Former state Rep. Jackie Toledo drops lawsuit against Fred Piccolo

Piccolo, a former state representative, had been Toledo's campaign manager during her failed run for Congress last year.

Then-state Rep. Jackie Toledo, seen speaking in debate on the House floor.

Then-state Rep. Jackie Toledo, seen speaking in debate on the House floor. Florida House of Representatives

Former state Rep. Jackie Toledo has dropped her lawsuit against her one-time campaign manager, Fred Piccolo, who also has been a spokesman for Gov. Ron DeSantis and former House Speaker Richard Corcoran. 

Hillsborough Circuit Civil court records show that Toledo, a Tampa Republican who served in the Florida House from 2016 to 2022, on Friday filed a “notice of voluntary dismissal with prejudice,” meaning she cannot refile her suit for intentional infliction of emotional address

The filing gave no reasons for the withdrawal, but did say “each party (agrees) to bear their own attorney's fees, costs, and disbursements.” A request for comment is pending with her attorney, Dale Swope of Tampa. Piccolo, who now resides in Washington, D.C., declined comment. 

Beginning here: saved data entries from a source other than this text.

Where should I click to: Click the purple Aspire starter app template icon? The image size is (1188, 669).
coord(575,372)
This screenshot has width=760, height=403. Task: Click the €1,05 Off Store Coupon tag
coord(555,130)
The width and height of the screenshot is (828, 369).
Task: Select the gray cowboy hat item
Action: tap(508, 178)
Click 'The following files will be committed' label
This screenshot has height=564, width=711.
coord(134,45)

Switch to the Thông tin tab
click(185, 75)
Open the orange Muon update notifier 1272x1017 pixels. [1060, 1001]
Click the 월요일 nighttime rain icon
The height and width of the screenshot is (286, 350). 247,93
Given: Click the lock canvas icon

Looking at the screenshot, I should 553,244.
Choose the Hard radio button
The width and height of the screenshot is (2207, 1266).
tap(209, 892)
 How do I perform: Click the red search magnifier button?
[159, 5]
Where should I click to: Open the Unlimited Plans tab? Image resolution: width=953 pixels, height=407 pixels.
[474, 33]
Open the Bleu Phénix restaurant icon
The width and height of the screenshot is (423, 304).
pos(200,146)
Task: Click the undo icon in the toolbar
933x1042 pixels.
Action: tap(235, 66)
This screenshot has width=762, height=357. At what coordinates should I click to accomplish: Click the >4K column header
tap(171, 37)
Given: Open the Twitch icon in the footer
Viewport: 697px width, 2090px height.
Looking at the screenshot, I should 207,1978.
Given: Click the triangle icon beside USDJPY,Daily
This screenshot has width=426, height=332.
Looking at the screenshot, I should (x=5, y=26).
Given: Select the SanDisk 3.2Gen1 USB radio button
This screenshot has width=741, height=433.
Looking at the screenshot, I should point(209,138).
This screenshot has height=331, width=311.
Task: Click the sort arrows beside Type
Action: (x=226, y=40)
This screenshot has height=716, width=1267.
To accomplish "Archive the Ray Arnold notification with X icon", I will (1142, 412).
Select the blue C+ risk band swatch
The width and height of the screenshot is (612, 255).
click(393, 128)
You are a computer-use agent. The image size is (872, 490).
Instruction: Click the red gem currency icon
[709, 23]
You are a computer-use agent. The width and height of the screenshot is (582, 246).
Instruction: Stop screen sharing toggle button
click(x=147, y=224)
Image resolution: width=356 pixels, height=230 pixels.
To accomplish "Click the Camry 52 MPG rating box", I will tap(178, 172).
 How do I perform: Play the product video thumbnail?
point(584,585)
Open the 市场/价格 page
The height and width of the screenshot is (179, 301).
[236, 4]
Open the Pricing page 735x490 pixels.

The lawsuit was filed last October. 

Piccolo worked for Toledo’s campaign when she unsuccessfully ran last year for the GOP nomination for the 15th Congressional District, representing part of the Tampa Bay area. The seat was won by Republican Laurel Lee, a former state judge who most recently served as Florida’s appointed secretary of state under DeSantis. 

In her complaint, Toledo alleged Piccolo sent her “unwanted, unsolicited, inappropriate, and grossly offensive sexually harassing text messages and images.” Some of those included Piccolo in “various states of undress.” 

She claimed he sent the pictures in part so that she would fire him, allowing him to collect a $100,000 payout agreed to by both of them if he left the campaign.  

Toledo had said she planned to amend her suit to seek punitive damages in addition to the $30,000 her original suit sought. 

Piccolo told the Tampa Bay Times in October, “At all times our relationship was professional and we engaged in banter back-and-forth as most friends do on campaigns. At no time did she express any outrage or offense."

Explaining that some of the photos were taken after working out, he added that, "on the contrary, Jackie always encouraged me in my exercise journey for my health as she knew of my condition.”

Piccolo has Parkinson’s disease, according to the paper, a progressive neurological and brain disorder that usually causes unintended or uncontrollable movements. 

“At no time did I ask to be fired or thought I was fired,” he added. “It is hurtful and unfortunate that Jackie would allege what she does rather than pay me what I’m owed.”